From: H. Peter Anvin
Date: Thu Oct 21 2004 - 01:07:44 EST


Chris Friesen wrote:
H. Peter Anvin wrote:

H. Peter Anvin wrote:

The whole point is that it doesn't break the *documented* interface.


I'm talking about returning -1, EIO.



Ah. By "it", I thought you meant the current performance optimizations, not the EIO. My apologies.

I think returning EIO is suboptimal, as it is not an expected error value for recvmsg(). (It's not listed in the man pages for recvmsg() or ip.) It would certainly work for new apps, but probably not for many existing binaries.

POSIX specifies:

The recvmsg( ) function shall fail if:

[EAGAIN] or [EWOULDBLOCK] The socket's file descriptor is marked O_NONBLOCK and no data is waiting to be received; or MSG_OOB is set and no out-of-band data is available and either the socket s file descriptor is marked O_NONBLOCK or the socket does not support blocking to await out-of-band data.

[EBADF] The socket argument is not a valid open file descriptor.

[ECONNRESET] A connection was forcibly closed by a peer.

[EINTR] This function was interrupted by a signal before any data was available.

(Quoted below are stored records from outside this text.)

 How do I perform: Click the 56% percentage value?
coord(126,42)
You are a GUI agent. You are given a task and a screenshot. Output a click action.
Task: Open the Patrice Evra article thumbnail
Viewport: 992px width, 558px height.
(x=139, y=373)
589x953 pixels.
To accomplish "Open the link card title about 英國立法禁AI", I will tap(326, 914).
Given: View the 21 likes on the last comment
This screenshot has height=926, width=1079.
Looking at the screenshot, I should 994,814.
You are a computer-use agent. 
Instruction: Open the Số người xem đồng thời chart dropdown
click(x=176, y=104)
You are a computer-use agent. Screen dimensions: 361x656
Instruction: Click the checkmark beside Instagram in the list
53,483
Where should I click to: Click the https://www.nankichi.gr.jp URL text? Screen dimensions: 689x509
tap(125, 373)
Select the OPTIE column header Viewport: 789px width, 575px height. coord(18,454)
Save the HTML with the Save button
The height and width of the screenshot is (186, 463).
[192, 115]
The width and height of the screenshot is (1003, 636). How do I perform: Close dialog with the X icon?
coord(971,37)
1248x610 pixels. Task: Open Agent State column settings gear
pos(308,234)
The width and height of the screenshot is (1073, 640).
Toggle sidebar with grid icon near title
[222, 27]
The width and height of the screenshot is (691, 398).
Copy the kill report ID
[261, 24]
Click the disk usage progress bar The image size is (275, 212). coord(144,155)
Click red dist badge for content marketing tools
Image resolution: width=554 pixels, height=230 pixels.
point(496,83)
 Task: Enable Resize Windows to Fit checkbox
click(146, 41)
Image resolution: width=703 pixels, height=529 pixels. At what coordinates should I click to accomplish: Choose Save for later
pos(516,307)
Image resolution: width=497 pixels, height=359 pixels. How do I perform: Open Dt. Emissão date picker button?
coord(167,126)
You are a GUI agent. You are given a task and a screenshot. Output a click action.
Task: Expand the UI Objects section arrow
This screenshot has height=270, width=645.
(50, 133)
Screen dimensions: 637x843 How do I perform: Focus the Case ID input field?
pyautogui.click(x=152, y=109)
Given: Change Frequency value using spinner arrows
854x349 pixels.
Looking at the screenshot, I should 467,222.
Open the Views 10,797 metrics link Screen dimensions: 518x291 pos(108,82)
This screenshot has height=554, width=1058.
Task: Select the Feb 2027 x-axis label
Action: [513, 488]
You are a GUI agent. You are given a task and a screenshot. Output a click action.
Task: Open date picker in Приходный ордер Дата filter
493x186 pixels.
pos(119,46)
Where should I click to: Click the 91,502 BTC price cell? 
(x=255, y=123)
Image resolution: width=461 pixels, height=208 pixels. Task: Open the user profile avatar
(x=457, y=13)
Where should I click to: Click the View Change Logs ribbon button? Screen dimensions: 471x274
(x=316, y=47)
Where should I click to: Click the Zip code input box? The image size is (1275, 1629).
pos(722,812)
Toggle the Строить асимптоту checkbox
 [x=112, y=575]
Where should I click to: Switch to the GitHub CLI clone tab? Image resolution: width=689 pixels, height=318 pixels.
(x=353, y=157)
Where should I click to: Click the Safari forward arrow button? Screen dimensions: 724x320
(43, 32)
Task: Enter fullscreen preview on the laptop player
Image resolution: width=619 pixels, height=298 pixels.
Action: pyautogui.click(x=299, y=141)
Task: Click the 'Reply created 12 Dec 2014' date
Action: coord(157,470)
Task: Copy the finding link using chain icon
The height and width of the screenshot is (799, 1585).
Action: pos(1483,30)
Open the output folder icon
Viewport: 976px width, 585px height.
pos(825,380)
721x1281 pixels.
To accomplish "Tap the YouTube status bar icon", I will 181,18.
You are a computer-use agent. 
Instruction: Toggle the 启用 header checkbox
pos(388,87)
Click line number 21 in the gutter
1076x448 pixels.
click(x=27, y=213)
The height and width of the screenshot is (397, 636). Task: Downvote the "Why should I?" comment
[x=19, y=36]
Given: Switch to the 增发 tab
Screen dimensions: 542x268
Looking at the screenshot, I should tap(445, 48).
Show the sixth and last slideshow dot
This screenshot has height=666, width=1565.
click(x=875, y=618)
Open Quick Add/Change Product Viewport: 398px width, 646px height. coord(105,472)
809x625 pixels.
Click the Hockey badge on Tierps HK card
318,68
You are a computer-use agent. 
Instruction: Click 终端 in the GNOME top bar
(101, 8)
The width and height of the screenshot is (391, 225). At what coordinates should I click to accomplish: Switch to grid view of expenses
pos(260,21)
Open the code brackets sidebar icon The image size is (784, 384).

[EINVAL] The sum of the iov_len values overflows a ssize_t, or the MSG_OOB flag is set 37371 and no out-of-band data is available.

[EMSGSIZE] The msg_iovlen member of the msghdr structure pointed to by message is less 37373 than or equal to 0, or is greater than {IOV_MAX}.

[ENOTCONN] A receive is attempted on a connection-mode socket that is not connected.

[ENOTSOCK] The socket argument does not refer to a socket.

[EOPNOTSUPP] The specified flags are not supported for this socket type.

[ETIMEDOUT] The connection timed out during connection establishment, or due to a transmission timeout on active connection.

The recvmsg( ) function may fail if:

[EIO] An I/O error occurred while reading from or writing to the file system.

[ENOBUFS] Insufficient resources were available in the system to perform the operation.

[ENOMEM] Insufficient memory was available to fulfill the request.

Since you didn't code to Linux, and didn't code to POSIX... what did you code to?

On the other hand, if you simply do the checksum verification at select() time for blocking sockets, then the existing binaries get exactly the behaviour they expect.


... unless the blocking changes. In which case you either have to do work twice, or it might *never* happen. Not to mention the extra code complexity.

The performance overhead of checksumming is substantial; I have seen some real horror examples of what happens when you do it badly.